A Fine Wine Night at Dan’s Taste of Two Forks

With 40 restaurants and 20 wineries represented at Saturday night’s Dan’s Taste of Two Forks, I spent a glorious evening tasting, sipping and mingling inside the glamorous white tent. The stage was set, as the chefs tables lined the perimeter and a middle aisle, and three separate circles of wine producers greeted guests as they entered and exited the event. By all accounts, the event was a huge success, as foodies from across the East End indulged in the wide variety of fine dining options.

The general feeling amongst the wine purveyors was that they brought wines that paired well with the summer atmosphere—whites and roses dominated the scene. (I should note that many of the vineyards told me that their rosé was “the official rosé of a Hamptons summer,” and I must say that it was difficult to choose a true ‘winner.’) Most wineries also chose to keep is simple. They brought two or three of their preferred wines, and let guests pair them with scrumptious array of food options.

Wine was flowing at Dan’s Taste of Two Forks!

Though it was near impossible to hit all of the wine tables, which allows me to draw the conclusion that Long Island is fast becoming one of the nation’s premier wine-producing regions, below is a sampling of what was overheard at the different wine tables:

At Lieb Cellars, I sampled the Pinot Blanc 2010. “This wine is not yet released.” Given the posh atmosphere of the event, it felt very exclusive to be on the inside of an unreleased wine. But lovers of previous varieties of the Pinot Blanc need not fret—it should hit the shelves by next week.

Raphael brought two blends—a white and a red. ”The blends seem to work the best for us.”

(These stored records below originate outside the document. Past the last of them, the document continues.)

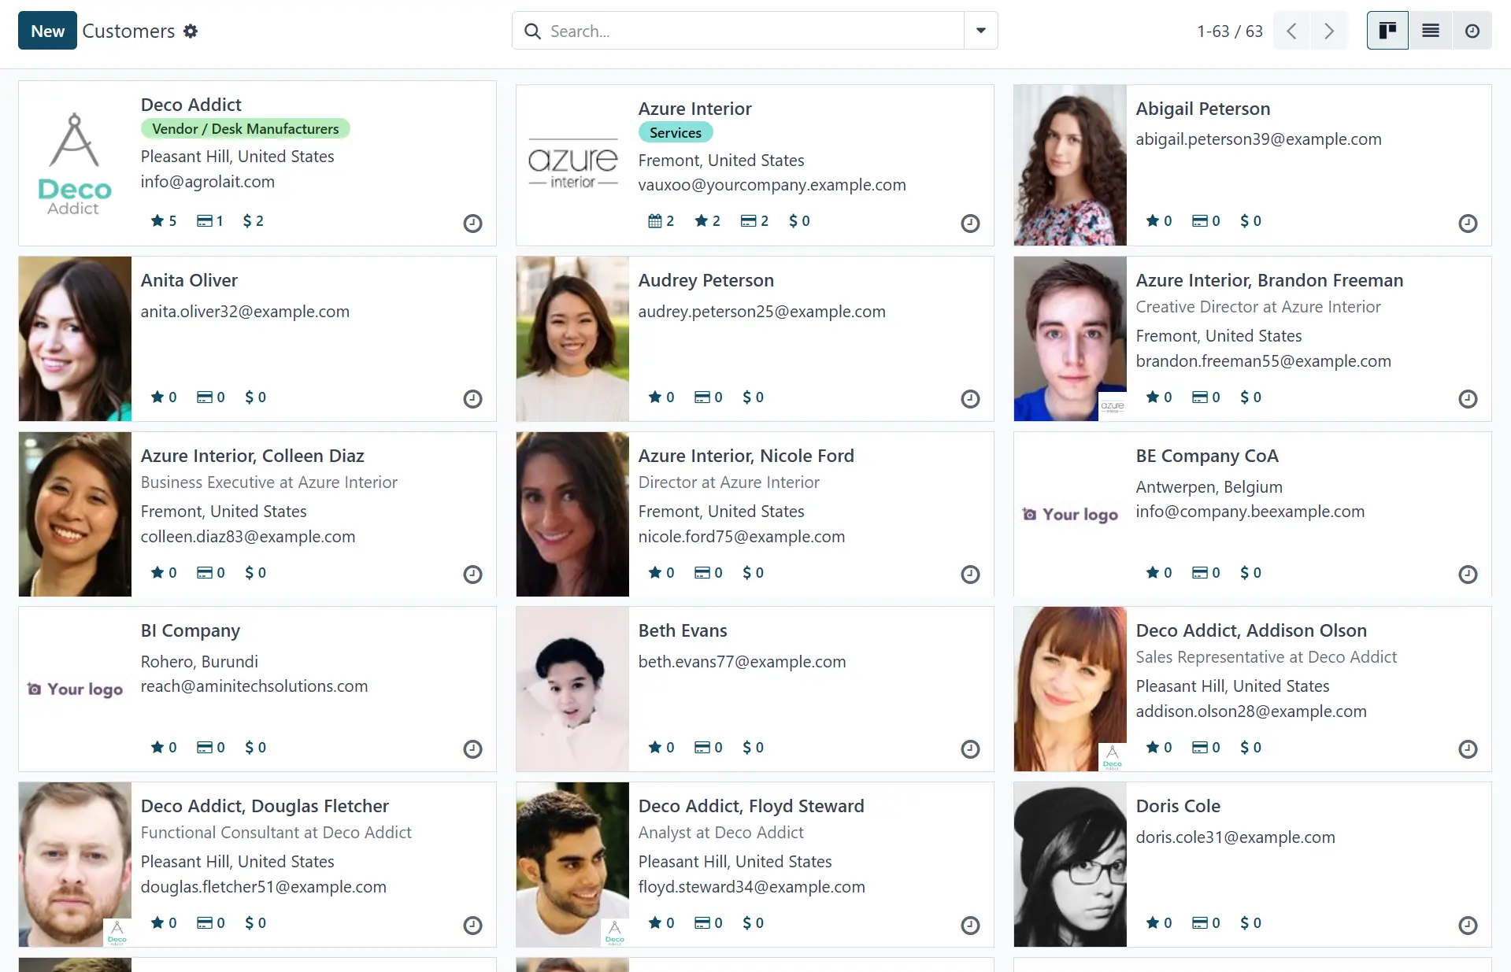Viewport: 1511px width, 972px height.
Task: Click Doris Cole's profile photo
Action: click(1069, 864)
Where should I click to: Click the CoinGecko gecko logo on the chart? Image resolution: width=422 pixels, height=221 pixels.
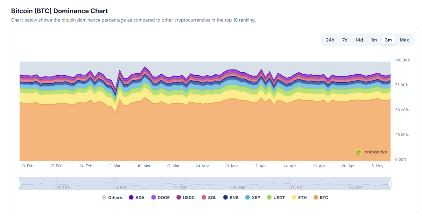[x=358, y=152]
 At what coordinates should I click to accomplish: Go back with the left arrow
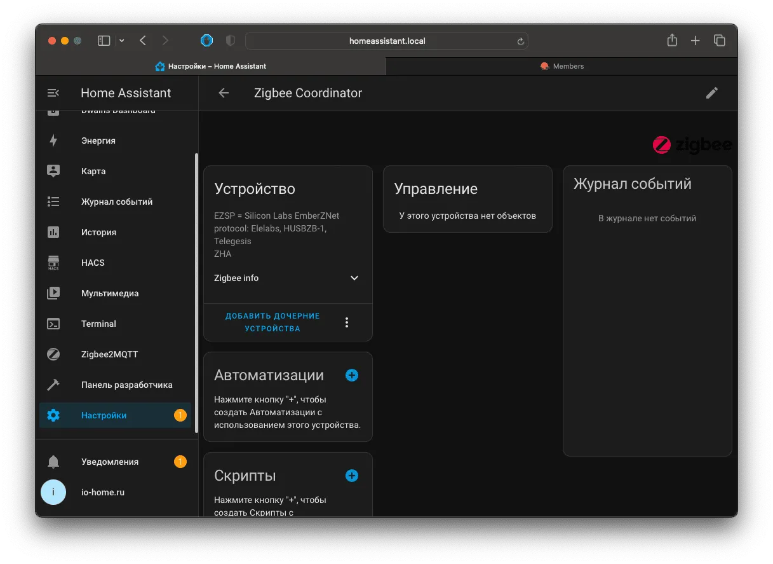224,93
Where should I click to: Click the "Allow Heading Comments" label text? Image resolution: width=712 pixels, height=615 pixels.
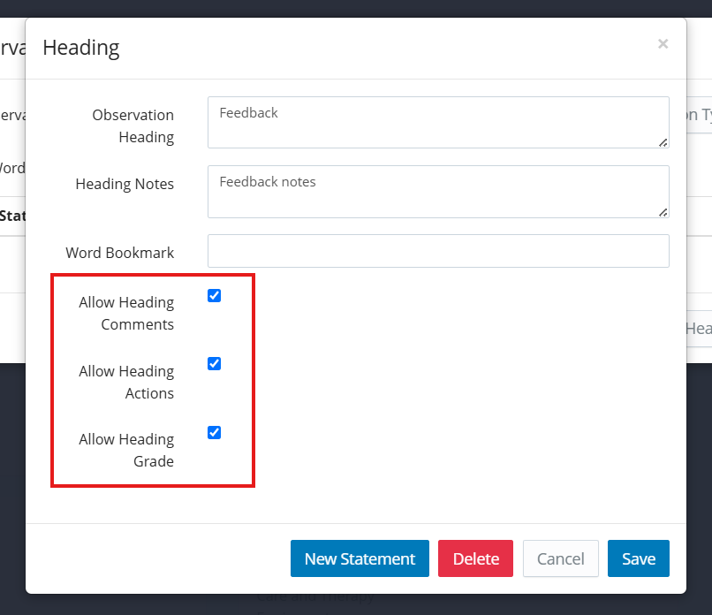click(126, 313)
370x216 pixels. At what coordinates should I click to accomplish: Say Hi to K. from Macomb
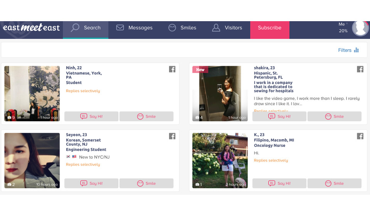[279, 183]
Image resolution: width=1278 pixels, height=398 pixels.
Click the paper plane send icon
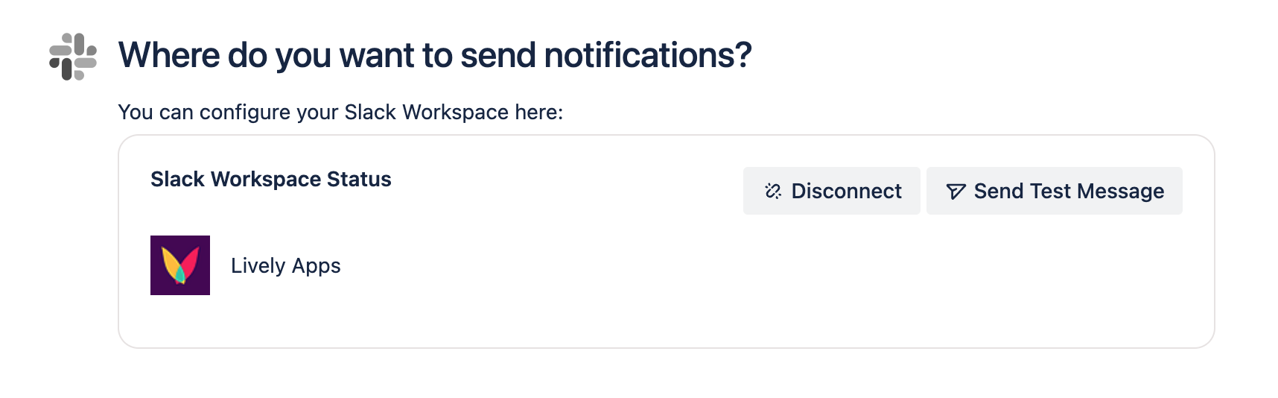tap(956, 192)
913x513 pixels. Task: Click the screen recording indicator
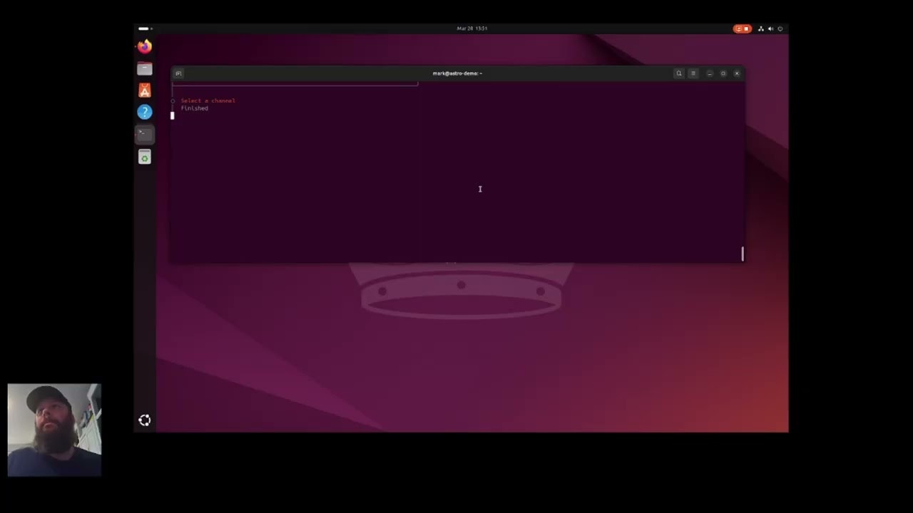click(743, 29)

Bedell Cellars brought the four wines whose labels were designed by Barbara Kruger. “We thought it would be fun to have wines at a Bridgehampton event whose label artist has a house in Bridgehampton.”

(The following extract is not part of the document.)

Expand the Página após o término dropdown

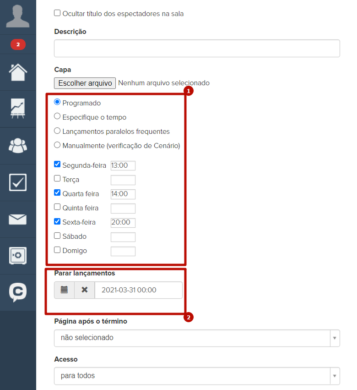click(197, 338)
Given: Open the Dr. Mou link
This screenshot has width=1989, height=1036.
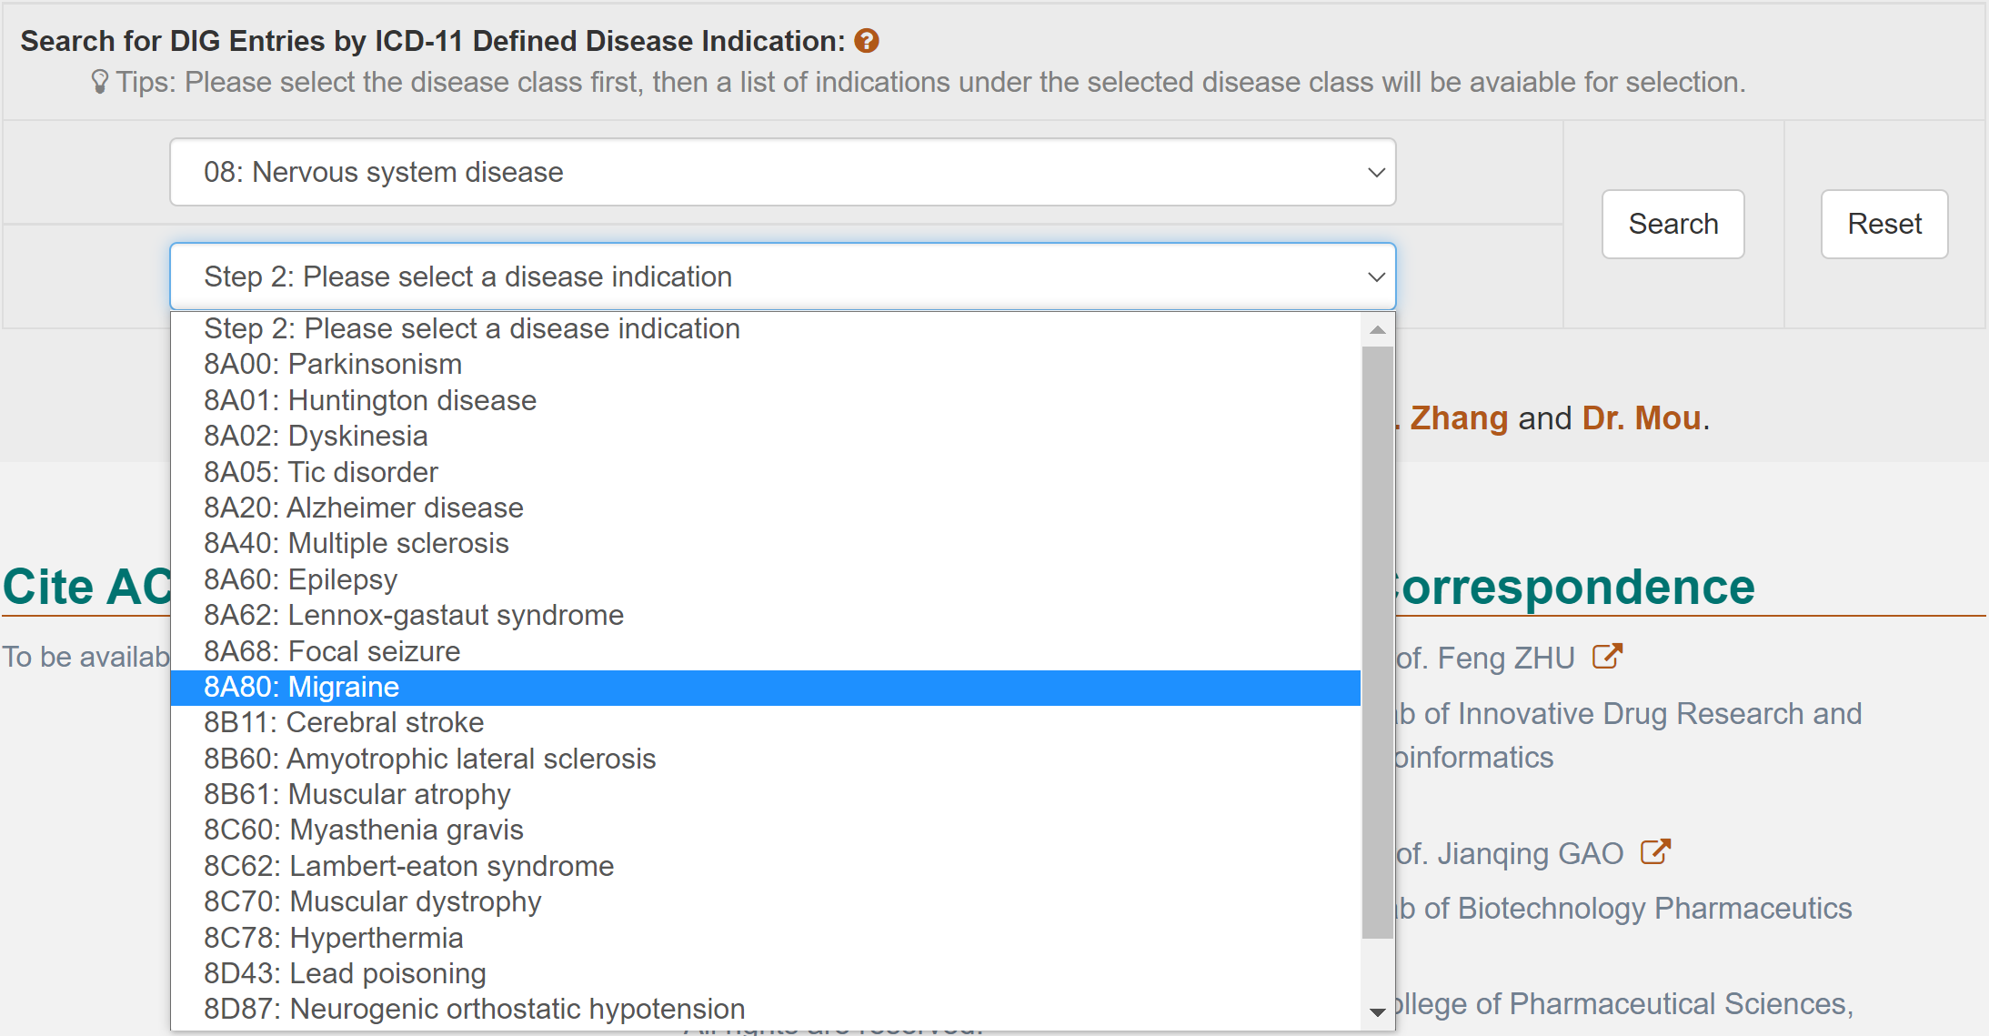Looking at the screenshot, I should pyautogui.click(x=1641, y=417).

At Wolffer Estate Vineyards, it was no surprise when I was told that their rosé is the “most popular” of the three varieties they brought. Everyone seemed to be clamoring for it.

From outside the world of Long Island wines, I was treated to the tastes from Loire Valley Wines. The diverse winegrowing region stretches across France and is capable of producing over 65 different types of wine. I tried the sauvignon blanc—the 2011 Touraine—which I was told is area’s the most popular variety. It isn’t hard to see why.

Selecting a favorite wine, a favorite moment, from Dan’s Taste of Two Forks is no easy task. And, really, with so many choices, the beautiful thing is, I don’t have to!